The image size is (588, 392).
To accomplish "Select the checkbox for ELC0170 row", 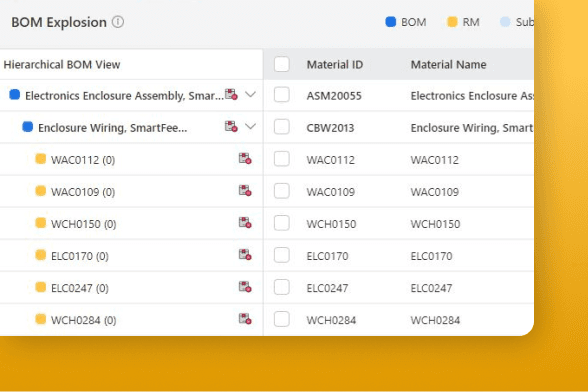I will 282,255.
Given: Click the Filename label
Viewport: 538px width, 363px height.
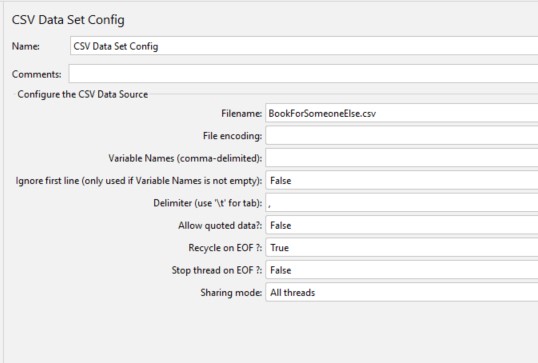Looking at the screenshot, I should click(242, 113).
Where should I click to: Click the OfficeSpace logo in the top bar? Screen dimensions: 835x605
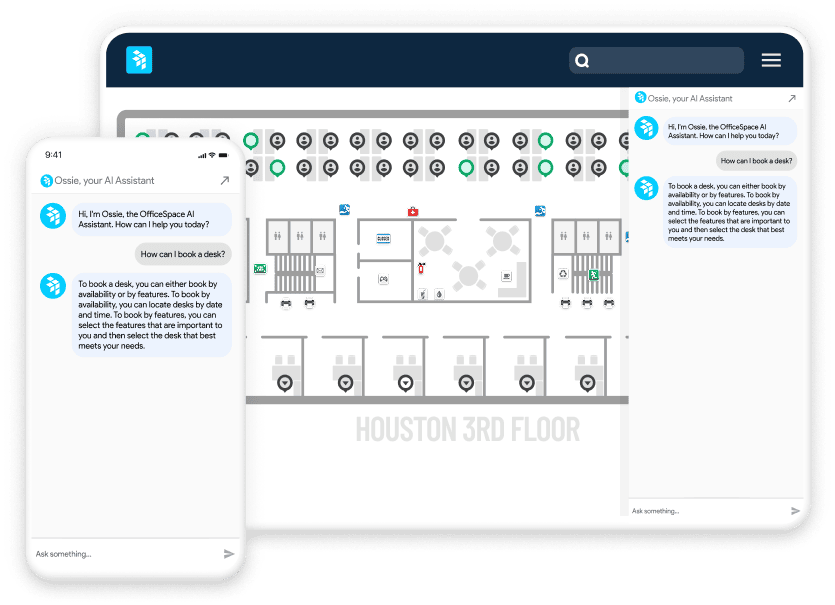140,60
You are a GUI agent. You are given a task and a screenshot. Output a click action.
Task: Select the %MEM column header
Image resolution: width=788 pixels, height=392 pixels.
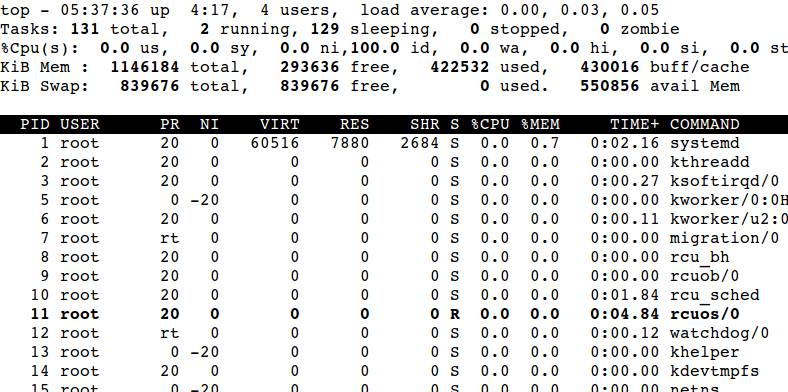tap(540, 124)
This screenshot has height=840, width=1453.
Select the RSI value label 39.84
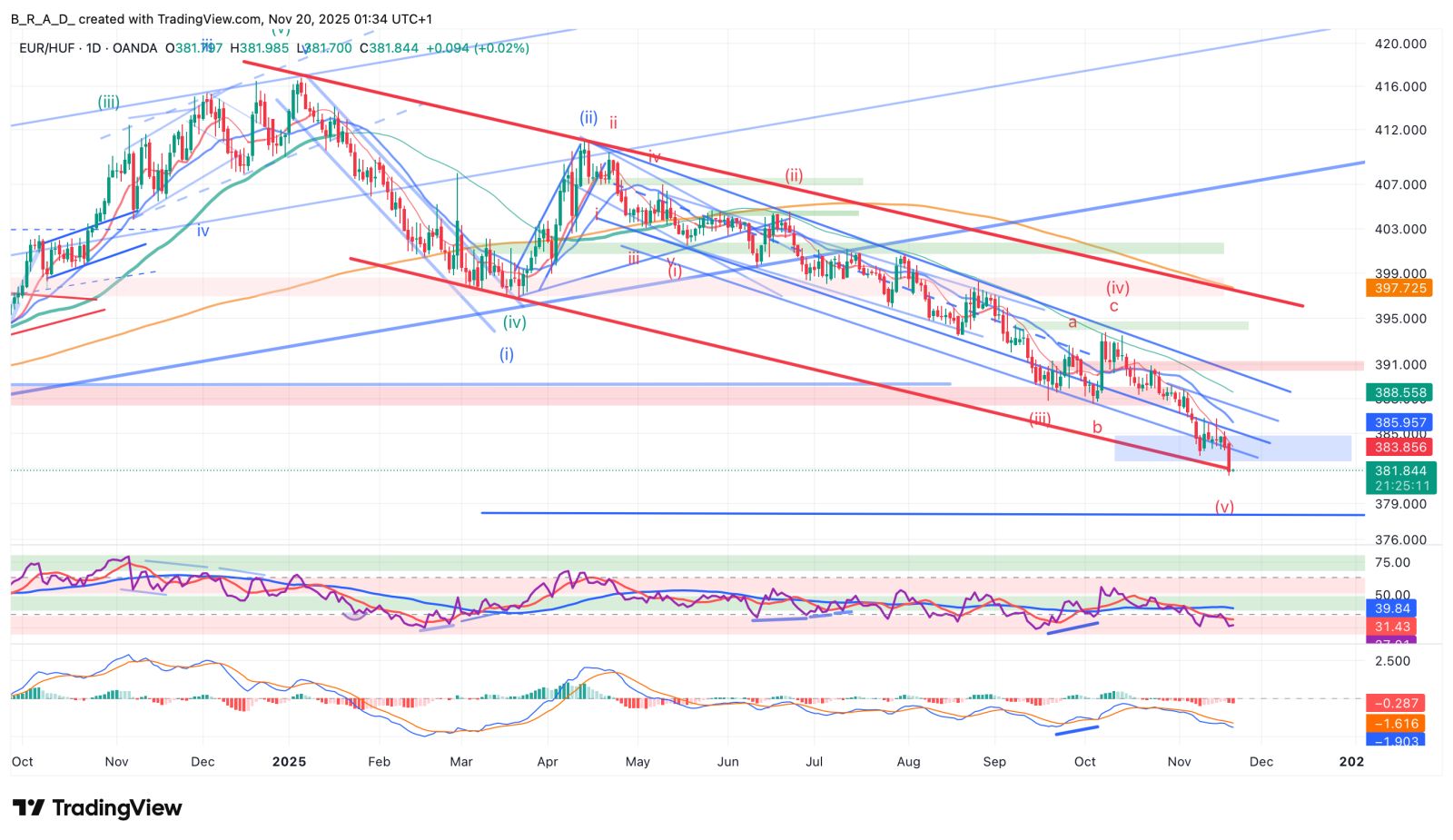(1392, 608)
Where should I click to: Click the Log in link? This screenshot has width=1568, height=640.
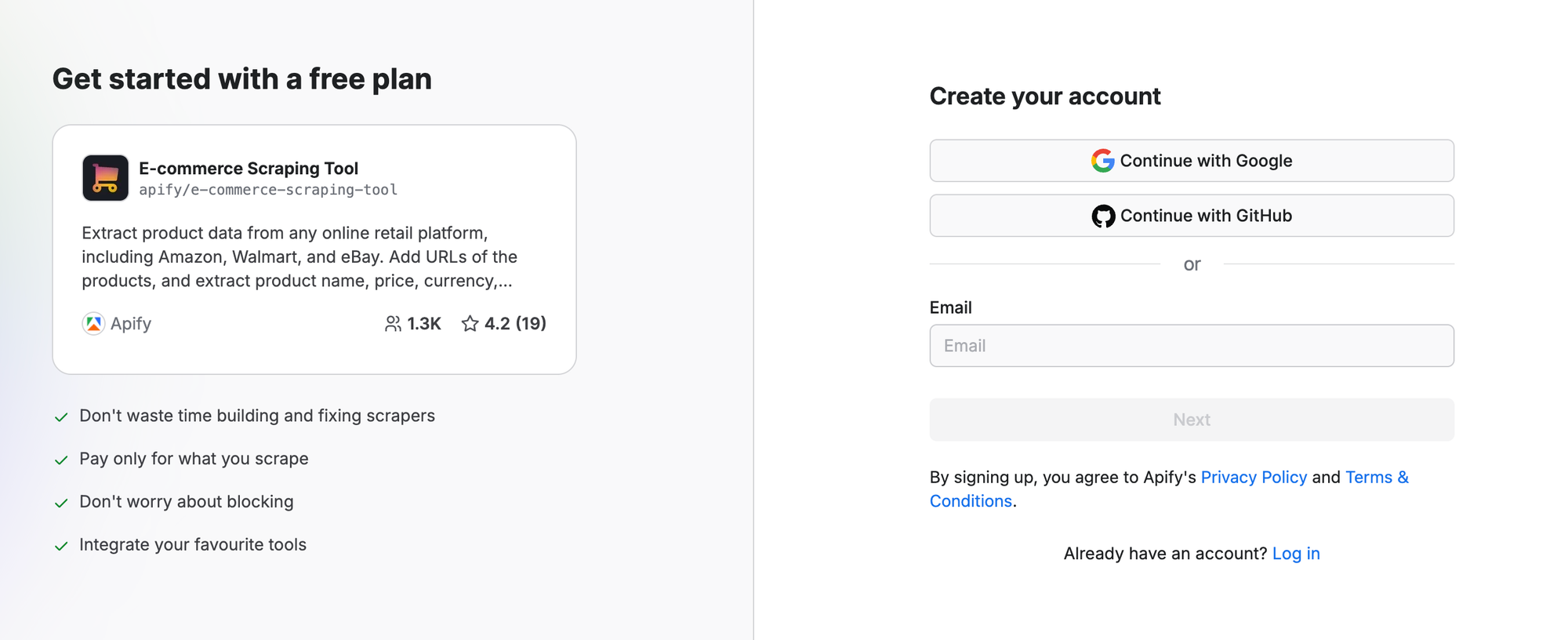tap(1296, 553)
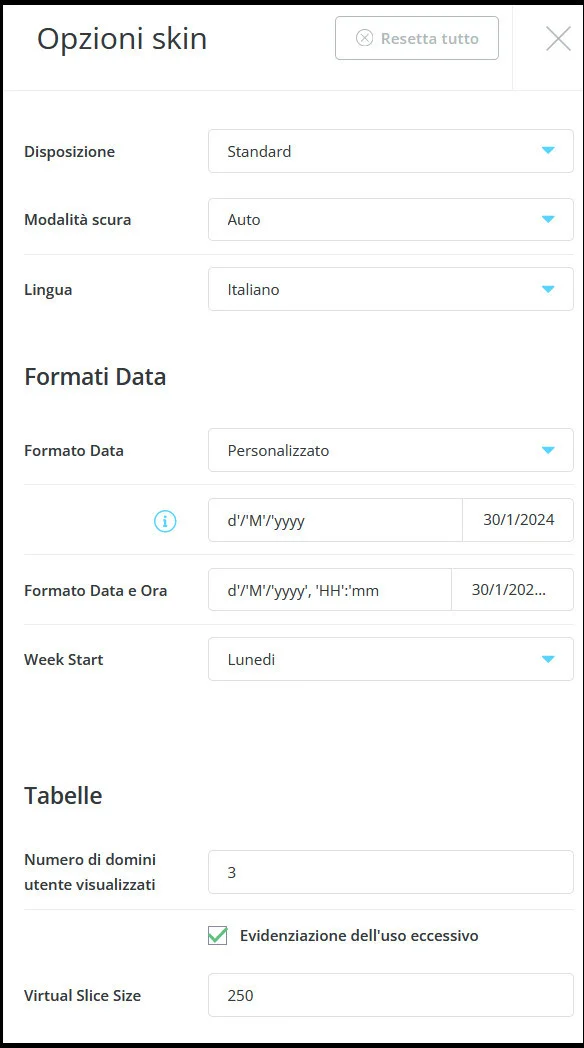Viewport: 584px width, 1048px height.
Task: Click the Formato Data dropdown arrow
Action: point(548,450)
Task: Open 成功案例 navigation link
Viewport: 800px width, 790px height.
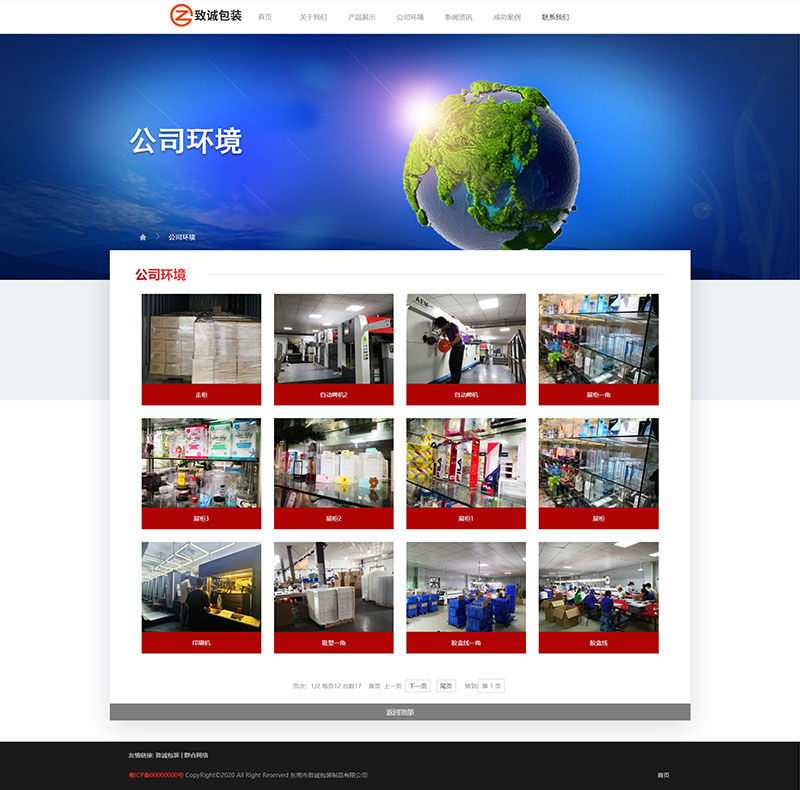Action: point(507,17)
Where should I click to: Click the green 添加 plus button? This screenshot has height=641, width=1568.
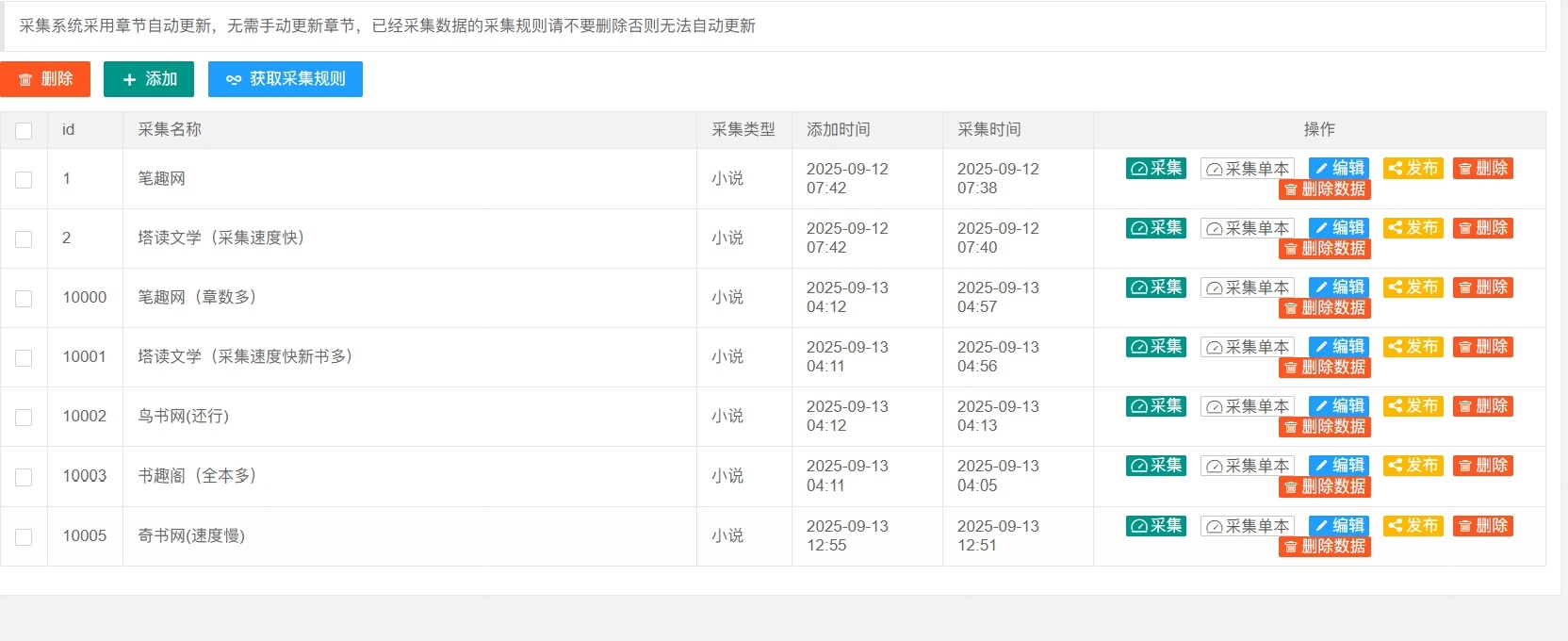(149, 79)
+++++
**Problem requirements:** Which lines run from the one containing "Where should I click to: Click the green" through the last line of the entries above? Output them exactly, both ends included, with no pictures.

**Output:**
Where should I click to: Click the green 添加 plus button? This screenshot has height=641, width=1568.
(149, 79)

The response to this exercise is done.